Early days yet, but most common form of ‘Bubble boy’ disease appears… cured.

In “Our Neural Chernobyl” Bruce Sterling suggested that HIV would prove exceptionally useful, once we broke it on the wheel; it could be used to deliver gene therapies efficiently, quickly, and while bypassing the cell’s normal defenses. According to the BBC, we’re now using it to do just that: “US scientists say they used HIV to make a gene therapy that cured eight infants of severe combined immunodeficiency, or “bubble boy” disease.” The scientists in question are a bit more oblique about it:

Gene therapy developed at St. Jude Children’s Research Hospital has cured infants born with X-linked severe combined immunodeficiency (SCID-X1). The children are producing functional immune cells, including T cells, B cells and natural killer (NK) cells, for the first time. The results appear in the April 18 issue of the New England Journal of Medicine.

“These patients are toddlers now, who are responding to vaccinations and have immune systems to make all immune cells they need for protection from infections as they explore the world and live normal lives. This is a first for patients with SCID-X1,” said first and corresponding author Ewelina Mamcarz, M.D., of the St. JudeDepartment of Bone Marrow Transplantation and Cellular Therapy.

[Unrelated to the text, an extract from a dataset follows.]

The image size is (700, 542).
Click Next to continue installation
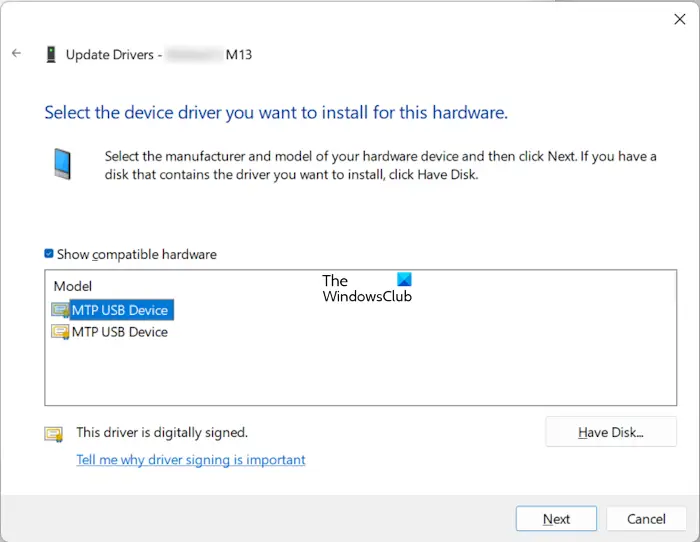tap(556, 519)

St Jude Children’s Research Hospital

I can understand why the press release would hesitate over using the term ‘HIV’ in the same paragraph as ‘treating children.’ Or same press release. Or even same continent. Also, the journalists may have gotten that detail wrong. That’s often a safe bet, in fact. Still, if this process works, there are a lot of things we can use the delivery system for. Just as long as we avoid the sentient raccoons, hey?